The S-value was a statistic used by NAQT to determine wild card qualification for the ICT based on reported SCT statistics. NAQT has never released the formula for the S-value, and no one has ever been able to determine the formula based on the wild card teams invited and the order of waitlist teams. The S-value is known to have had four components: "measures of tossup performance" (likely some variant of tossup points per tossup heard), "[measures of] bonus performance" (likely some variant of bonus conversion), strength of schedule, and overall finish. It is not known how any of these components were implemented in the formula or whether there were additional unreleased components.
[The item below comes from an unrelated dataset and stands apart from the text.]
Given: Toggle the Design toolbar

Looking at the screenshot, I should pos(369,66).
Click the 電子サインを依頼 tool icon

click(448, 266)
No team from a lower playoff bracket can leapfrog a team from a higher playoff bracket for qualification based on the S-value. Other than this stipulation, NAQT awarded wild card bids to teams in descending order of S-value.
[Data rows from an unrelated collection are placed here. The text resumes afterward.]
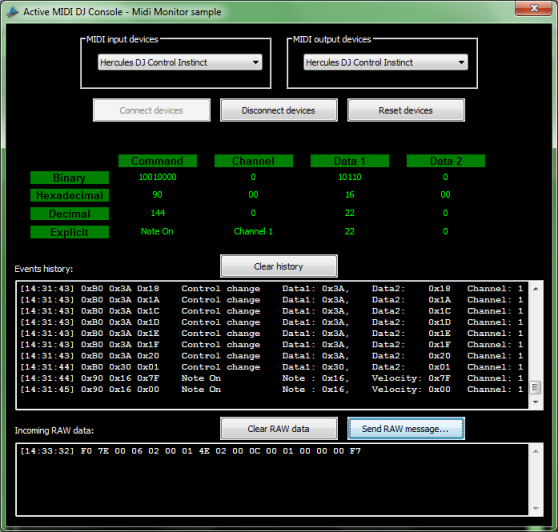Click RAW data scrollbar down arrow
The height and width of the screenshot is (532, 558).
536,508
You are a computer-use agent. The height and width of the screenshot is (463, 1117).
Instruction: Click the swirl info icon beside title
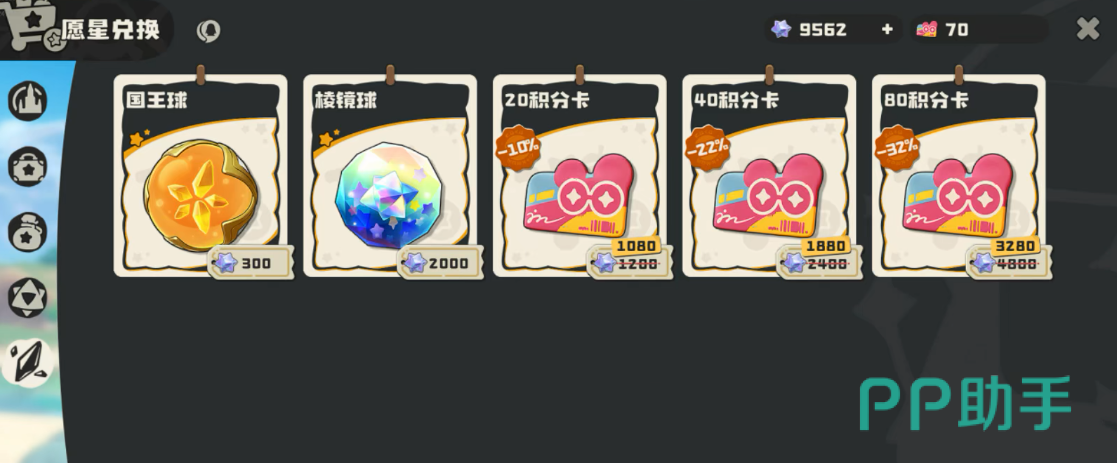[x=208, y=31]
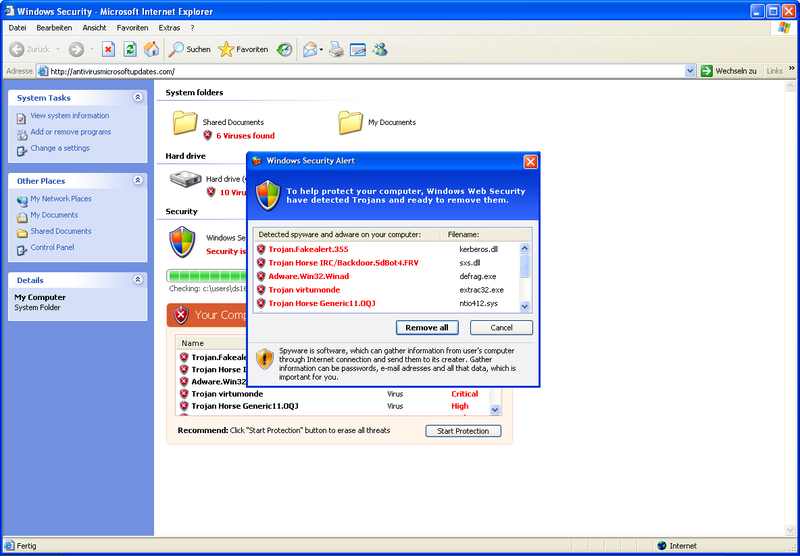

In 2004, Patrick King and Jason Mueller took stabs at identifying wild card and waitlist teams based on approximations of S-value. In 2007, Matt Weiner attempted the same thing. None of these attempts were able to accurately divine the initial 32 bids in either division.
Every year, teams received wild card bids while teams that finished ahead of them at the same sectional are left off the waitlist due to having a superior S-value. There has been at least one case where a team believed to have a lower S-value than waitlist teams received a bid so that a team from a lower playoff bracket believed to have a higher S-value could be invited. These scenarios completely baffled experts and stoked the fires of many anti-NAQT partisans.
Beginning with the 2010 SCT, the S-value was replaced by a new statistic, known as the D-value because of Dwight Wynne's role in its development. Unlike the old S-value, all components of the D-value formula are available to the public.